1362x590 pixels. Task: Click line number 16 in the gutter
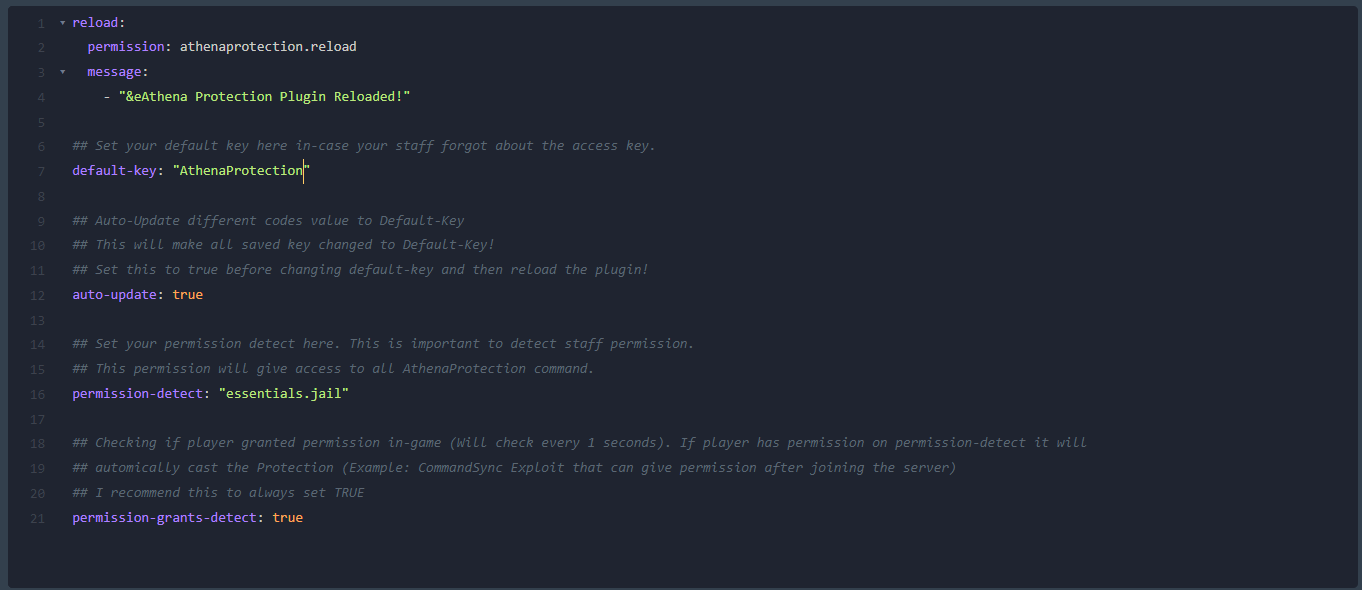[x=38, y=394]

┄┄┄┄┄┄┄┄┄┄

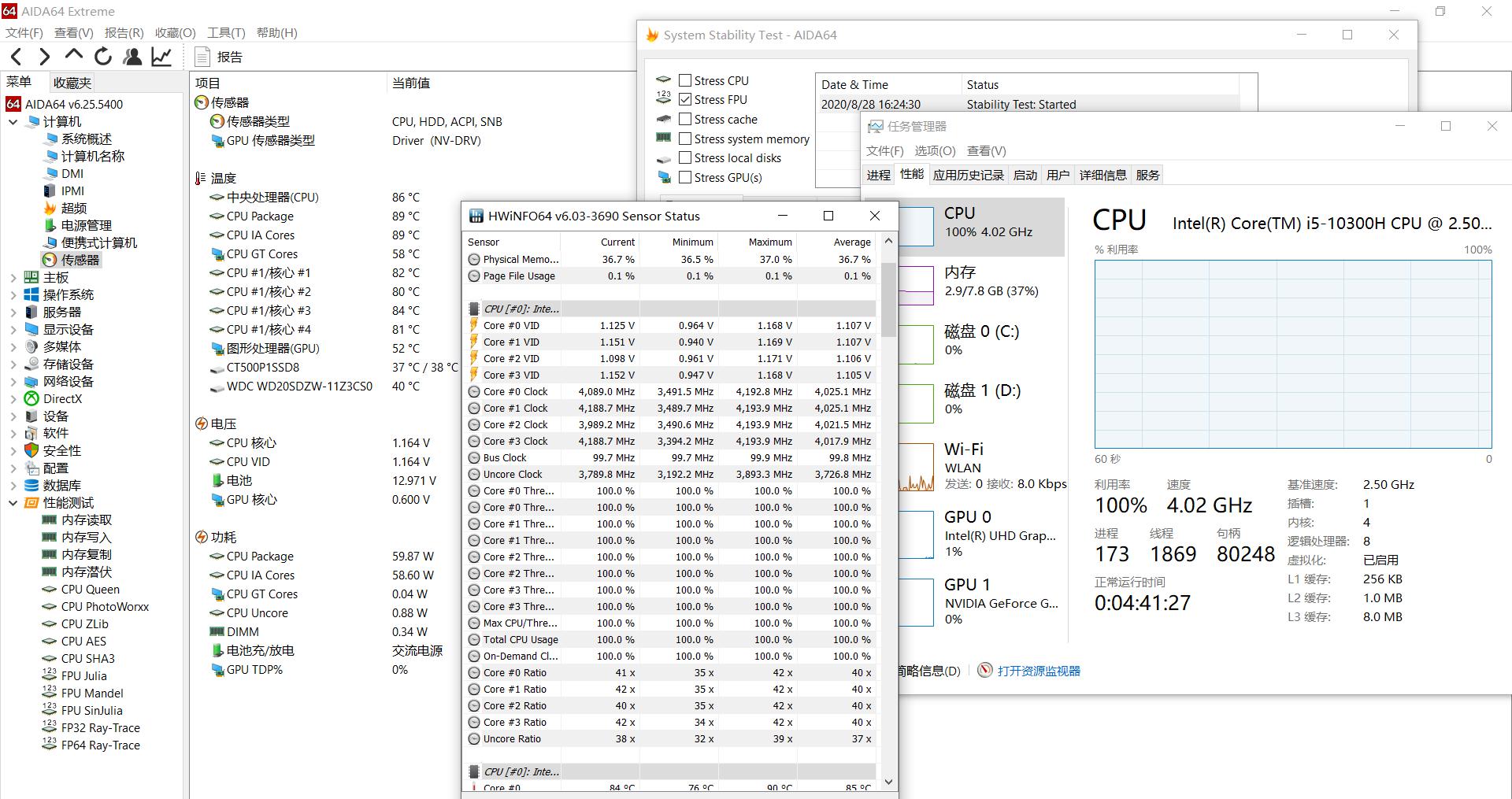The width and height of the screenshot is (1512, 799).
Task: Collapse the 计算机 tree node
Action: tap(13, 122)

┄┄┄┄┄┄┄┄┄┄

Task instructions | Reproduce the lines of the records above verbatim, starting at the line that contains "The width and" and ending at the line that contains "Action: tap(13, 122)", both included. Omit the pictures from your output.

Task result |
The width and height of the screenshot is (1512, 799).
Task: Collapse the 计算机 tree node
Action: tap(13, 122)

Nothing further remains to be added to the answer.